__Article__:
From: Leigh Johnston on


"George Neuner" <gneuner2(a)comcast.net> wrote in message
news:rq1nq5tskd51cmnf585h1q2elo28euh2kn(a)4ax.com...
<snip>
>
> Not exactly. 'volatile' is necessary to force the compiler to
> actually emit store instructions, else optimization would elide the
> useless first assignment and simply set n = 6. Beyond that constant
> propagation and/or value tracking might also eliminate the remaining
> assignment and the variable altogether.
>
> As you noted, 'volatile' does not guarantee that an OoO CPU will
> execute the stores in program order ... for that you need to add a
> write fence between them. However, neither 'volatile' nor write fence
> guarantees that any written value will be flushed all the way to
> memory - depending on other factors - cache snooping by another
> CPU/core, cache write back policies and/or delays, the span to the
> next use of the variable, etc. - the value may only reach to some
> level of cache before the variable is referenced again. The value may
> never reach memory at all.
>
> OoO execution and cache behavior are the reasons 'volatile' doesn't
> work as intended for many systems even in single-threaded use with
> memory-mapped peripherals. A shared (atomically writable)
> communication channel in the case of interrupts or concurrent threads
> is actually a safer, more predictable use of 'volatile' because, in
> general, it does not require values to be written all the way to main
> memory.
>
>
>>It's a great article. Among other things, it talks about the
>>non-portability of a solution that relies solely on volatile. How is it
>>different from what I have said in my earlier post? Quoting:
>>
>>"Is volatile sufficient - absolutely not.
>>Portable - hardly.
>>Necessary in certain conditions - absolutely."
>
> I haven't seen the whole thread and I'm not sure of the post to which
> you are referring. I think you might not be giving enough thought to
> the way cache behavior can complicate the standard's simple memory
> model. But it's possible that you have considered this and simply
> have not explained yourself thoroughly enough for [me and others] to
> see it.

__Source excerpt__:

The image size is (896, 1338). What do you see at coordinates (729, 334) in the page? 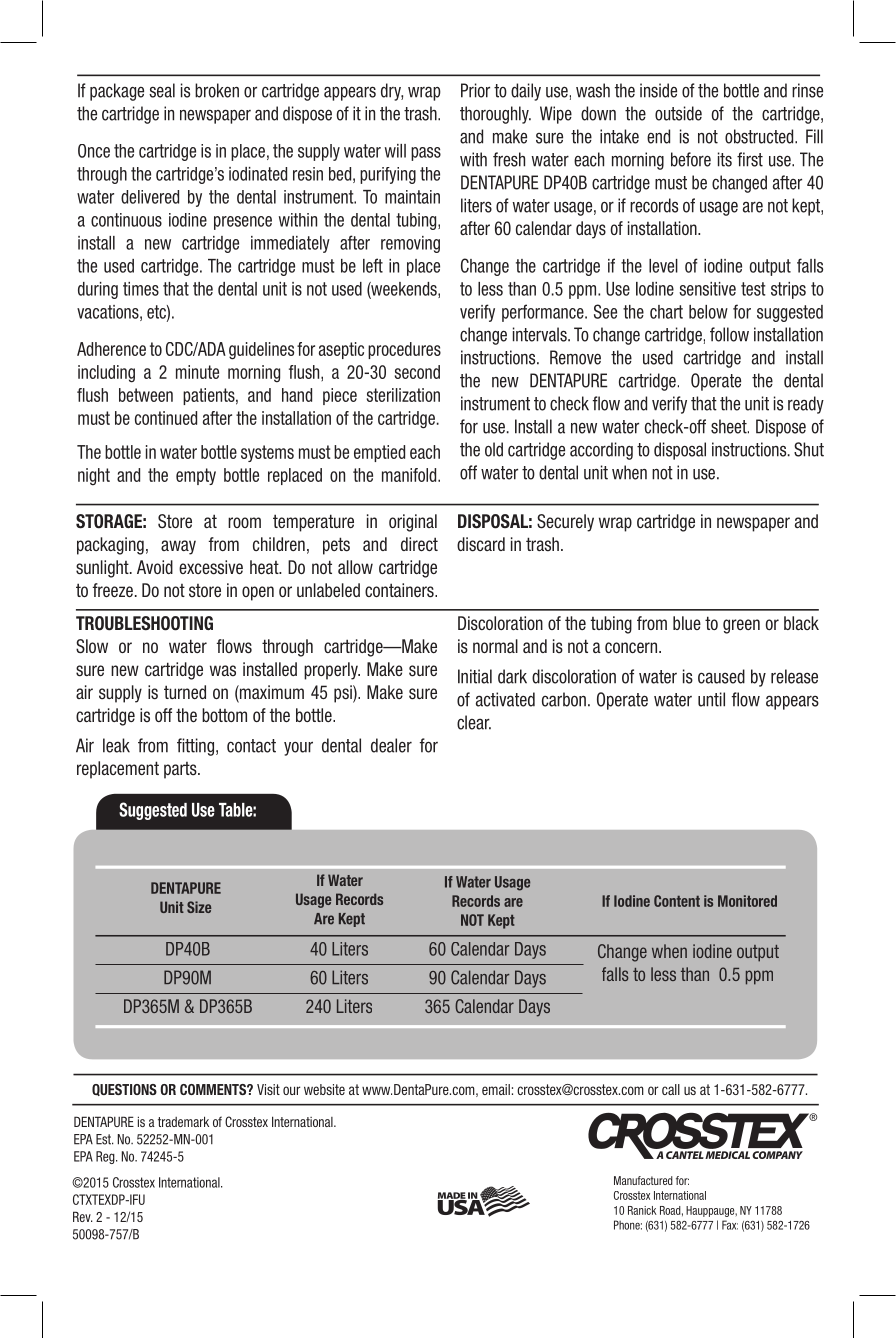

__Exercise A__: In the forum post on 'volatile', why is a shared communication channel between interrupts or concurrent threads called a safer, more predictable use of 'volatile'? Explain in one to three sentences.
__Exercise B__: From the forum post on 'volatile', write out the passage that begins with the words "From: Leigh Johnston" and stops after the words "the variable altogether.".
__Exercise C__: The forum post on 'volatile' names several factors that decide whether a written value gets flushed all the way to memory. List each one.

__Correct result A__: Such a channel is safer because it generally does not need values to be written all the way to main memory. That matters because out-of-order execution and cache behavior can leave a written value in some level of cache, so it may never reach memory.

__Correct result B__:
From: Leigh Johnston on


"George Neuner" <gneuner2(a)comcast.net> wrote in message
news:rq1nq5tskd51cmnf585h1q2elo28euh2kn(a)4ax.com...
<snip>
>
> Not exactly. 'volatile' is necessary to force the compiler to
> actually emit store instructions, else optimization would elide the
> useless first assignment and simply set n = 6. Beyond that constant
> propagation and/or value tracking might also eliminate the remaining
> assignment and the variable altogether.

__Correct result C__:
- cache snooping by another CPU/core
- cache write back policies and/or delays
- the span to the next use of the variable